Why aren’t there more riots?

A couple of days ago I flicked past Newsnight and heard the term “feral rich” for the first time. Two words you don’t often hear said together. They were referring to an article by Peter Oborne.

Originally written for The Telegraph, I found a copy on Open Democracy.

Mr Oborne’s article highlights the “terrifying decline in standards among the British governing elite”. He points to the scandal over politicians expenses. The hypocrisy of the government’s efficiency adviser Philip Green, sending a billion pound divided off shore.

While their actions may well have been within the law, they were not in Mr Oborne’s opinion, or mine, moral. Mr Oborne notes that “an almost universal culture of selfishness and greed has grown up” among those at the top. He offers the example is Rotherham MP Denis MacShane who in the House Of Commons debate about the riots remarked “What the looters wanted was for a few minutes to enter the world of Sloane Street consumption.” This from a man who claimed £5,900 for eight laptops.
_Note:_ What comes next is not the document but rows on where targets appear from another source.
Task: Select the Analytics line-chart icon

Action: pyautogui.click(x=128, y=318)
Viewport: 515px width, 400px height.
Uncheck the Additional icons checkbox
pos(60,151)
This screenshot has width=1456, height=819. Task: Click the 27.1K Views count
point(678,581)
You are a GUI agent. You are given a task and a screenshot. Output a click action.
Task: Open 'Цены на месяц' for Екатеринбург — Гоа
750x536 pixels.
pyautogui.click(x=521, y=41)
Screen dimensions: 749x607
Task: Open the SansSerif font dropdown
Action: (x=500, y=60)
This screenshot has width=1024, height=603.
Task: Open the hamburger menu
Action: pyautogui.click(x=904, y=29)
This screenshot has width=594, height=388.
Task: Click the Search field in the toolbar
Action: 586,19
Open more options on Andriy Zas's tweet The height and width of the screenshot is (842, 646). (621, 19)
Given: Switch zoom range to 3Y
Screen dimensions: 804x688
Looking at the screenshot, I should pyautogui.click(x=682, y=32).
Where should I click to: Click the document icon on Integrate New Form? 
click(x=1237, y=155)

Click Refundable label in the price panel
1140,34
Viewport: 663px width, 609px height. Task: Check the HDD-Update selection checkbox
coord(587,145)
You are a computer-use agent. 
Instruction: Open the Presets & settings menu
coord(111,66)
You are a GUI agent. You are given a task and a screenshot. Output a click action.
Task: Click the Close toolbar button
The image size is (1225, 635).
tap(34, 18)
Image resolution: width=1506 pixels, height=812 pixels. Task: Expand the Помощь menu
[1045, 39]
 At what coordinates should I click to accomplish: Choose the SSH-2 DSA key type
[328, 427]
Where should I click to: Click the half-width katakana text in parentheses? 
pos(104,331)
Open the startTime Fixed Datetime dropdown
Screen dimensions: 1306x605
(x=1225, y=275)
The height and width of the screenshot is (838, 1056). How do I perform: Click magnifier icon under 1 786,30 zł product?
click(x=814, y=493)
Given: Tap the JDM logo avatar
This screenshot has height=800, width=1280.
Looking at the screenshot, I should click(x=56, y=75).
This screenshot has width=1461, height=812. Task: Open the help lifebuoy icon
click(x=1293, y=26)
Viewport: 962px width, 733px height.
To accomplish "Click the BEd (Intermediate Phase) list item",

Of course, as an MP he obtained these laptops legally through his expenses.

While Mr Oborne racks up a steady count of politicians all guilty of hypocrisy. Exposing the “get what you can” mentality that infects our society from top to bottom, and argues “that the criminality in our streets cannot be dissociated from the moral disintegration in the highest ranks of modern British society”. I think you have to go back thirty years, to the government of Margaret Thatcher, to understand the true causes of what happened a couple of weeks ago.

Put simply you reap what you sow. Mrs Thatcher’s period in office set in motion a series of social changes that we are only now starting to pay for. Her premiership brought with it a social shift that positivity promoted an ethos of rampant self-interest. It is my opinion that the recent banking crisis was caused by individuals who began their careers while she was in office. Her ethos rose with them through the industry. It was her brand of greed that ultimately brought the banks down.

Prompted the massive bail outs, that has lead to the cuts, caused the unrest we saw in May, and ultimately exploded in recent lawlessness. The looters wanted what those at the top of the pyramid have, and got it, the way those at the top get it, by taking it.

I think Mrs Thatcher’s legacy roots deeper still. She changed the nature of our economy, from manufacturing to service. In doing so she condemned an entire generation of people to a life on benefits. Those people who now live the nightmare of joblessness, are exactly the same people who would have found work in manufacturing. Those failed by the education system, are now forced to compete in an employment market that is saturated with graduates. The irony is, with graduate unemployment now at its highest since the mid-nineties, even the most menial job is hard to get. What’s left for those without a university education? Minimum wage jobs that make befits seem like a pay cut?

Cutting benefits is not the solution. Creating jobs is the solution. Jobs that pay enough to give people a decent standard of living. How can that happen, when the cost of living is rising, and those at the top of the Sunday Times Rich List are able to increase their wealth by eighteen percent? It can’t. Because to create jobs you have to spend money, and this government is intent on deficit reduction. A deficit that should be paid off by those who caused the problem in the first place. The bankers put their interests about everyone else, and we’re paying the price. Not just in cuts, but in the social misery of poverty. Those at the bottom don’t have the luxury of walking away from their debts, why should the “feral rich” at the top?

The question shouldn’t be why did the riots happen? The question should be. Why aren’t there more riots?